2011-08-18 Thread mouss
Le 18/08/2011 01:31, Steve Fatula a écrit :
 - Original Message -
 
 From: Steve Fatula compconsult...@yahoo.com
 To: Postfix Users postfix-users@postfix.org
 Cc: 
 Sent: Wednesday, August 17, 2011 6:18 PM
 Subject: Remove header on reinjection

 Sounded easy (and probably is), but, don't see it. I know I can add 
 header_checks and have a rule in it to ignore a header, which is what I want 
 to 
 do. Specifically, the header that is added by reinjection after an after 
 queue 
 content filter that shows received from localhost.

 header_checks is used in the port 25 smtpd server. Normally, one has a 
 no_header_checks on the reinjection smtpd server as you don't want to 
 re-check the same rules, as I do not. Some of them might even cause trouble. 
 So, 
 I don't (can't) want to use the same header checks. I want to use a new 
 header_checks file which just has one rule to ignore that header, but only 
 on 
 the reinjection smtpd server.

 However, this is not an option on smtpd. receive_override_options doc says 
 you 
 can disable things, but, shows no syntax for enabling things, though 
 confusingly 
 it says Enable or disable, implying it may be able to enable, and 
 perhaps even set header checks?

 
 
 I guess using cleanup_service_name works and defining a second cleanup. 
 Unless there is a better way.


well, if you can find an expression that works in any case, then use
standard header_checks. for exaple, to remove a private header, it
doesn't matter if it appears before or after a content filter: what
matters is that is a private header. so here, a regex/pcre is the way.


if a given header is to be treated differently before and after a
filter, then, yes, use a different cleanup.

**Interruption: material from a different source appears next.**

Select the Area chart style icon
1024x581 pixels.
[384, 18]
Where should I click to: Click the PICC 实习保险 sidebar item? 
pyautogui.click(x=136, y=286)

if you use amavisd-new: you can configure it not to add a received header.




Re: envelope spoofing

2011-08-18 Thread mouss
Le 15/08/2011 17:29, Drizzt a écrit :
 Hi,
 
 I have a setup whereby we check for spoofing. That is, anyone using an
 envelope from in our domain is blocked. In a similar fashion we stop our
 own hosts from spoofing others. 
 
 For reference: 
 - external spoofing:
 check_sender_access: mysql /etc/postfix/mysql-spoofing.cf
 - internal spoofing
 check_client_access + check_sender_access (by use of custom restriction class)
 
 This works fine, and as I see it there is no reason why anyone should
 ever use spoofing (of a domain, not their own).
 
 However, as things go in business, we have the request that:
 - We must allow internal hosts to spoof (e.g. gmail)

this is a local policy issue. you can allow users to send with their
seleced MAIL FROm addresses. however, with SPF and automatic spf, it
is not guaranteed that their email will be acceptable to recipient sites.

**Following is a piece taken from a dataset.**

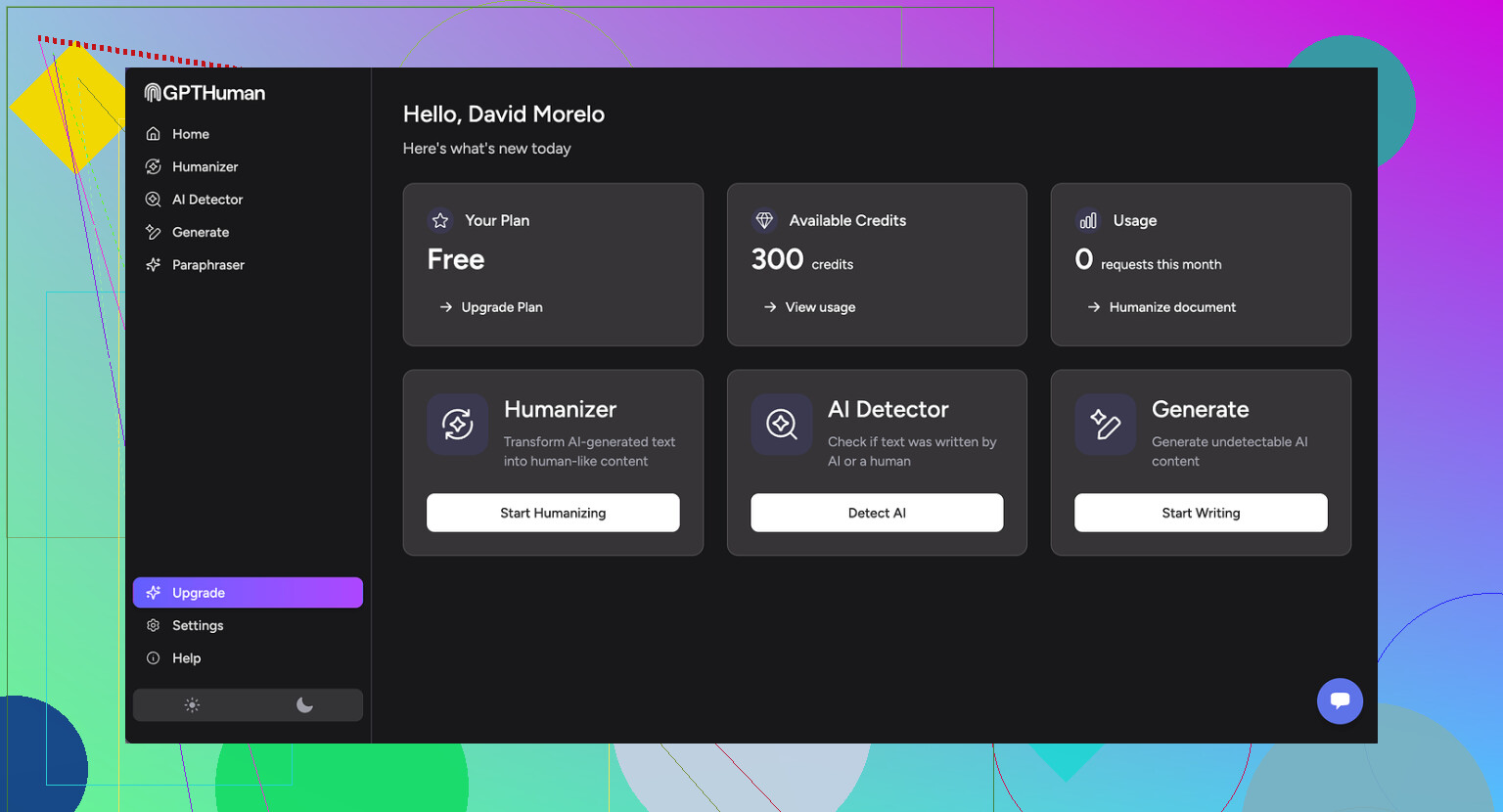Switch to light mode sun toggle

click(x=192, y=705)
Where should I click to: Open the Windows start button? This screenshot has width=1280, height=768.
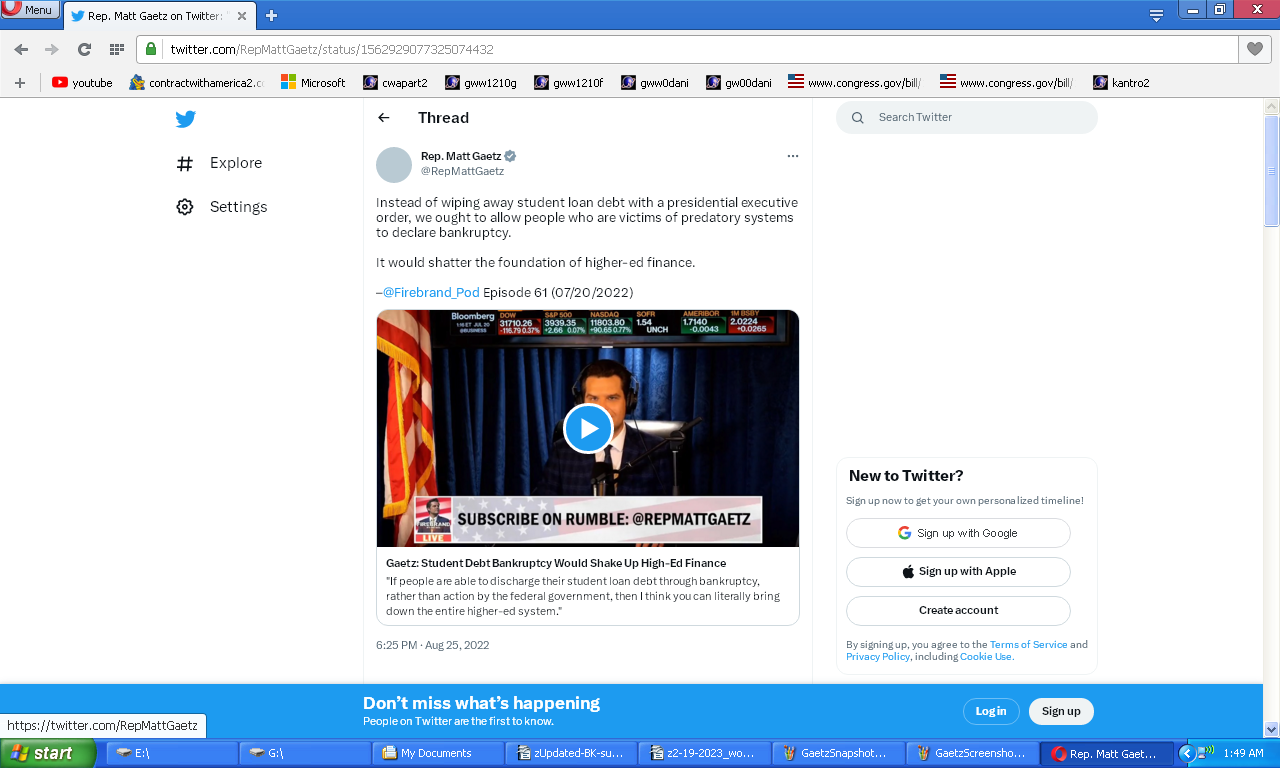click(47, 753)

 - We must allow other parties to spoof us (marketing e-mails send out by
   bulk hosts)


hmmm. I've seen them spoofing the From header, but rarely the MAIL
From (the envelope sender) address.

the traditional problem is with mail forwarding. but the pressure is
too high since some years that this is become a not a problem
(traditional mail forwarding is dying if not already dead).

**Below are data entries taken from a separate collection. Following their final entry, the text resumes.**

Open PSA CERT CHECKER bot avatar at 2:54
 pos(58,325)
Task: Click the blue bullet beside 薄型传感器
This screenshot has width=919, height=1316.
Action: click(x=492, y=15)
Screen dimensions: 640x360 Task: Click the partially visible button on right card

but anyway, do these restrictions really help you fight spam? if these
restrictions only block 1% o spam, which you can block otherwise, then
why keep them?

 
 In effect removing these restrictions (are introduce exceptions that
 open up complete network segments). 
 
 Input from the marking company reads: It is common to do this. (My
 internal voice says: for spam hosts you mean).
 
 My question in short:
 Should I allow this? They can put in the header whatever they want as
   long as they leave the envelope sane.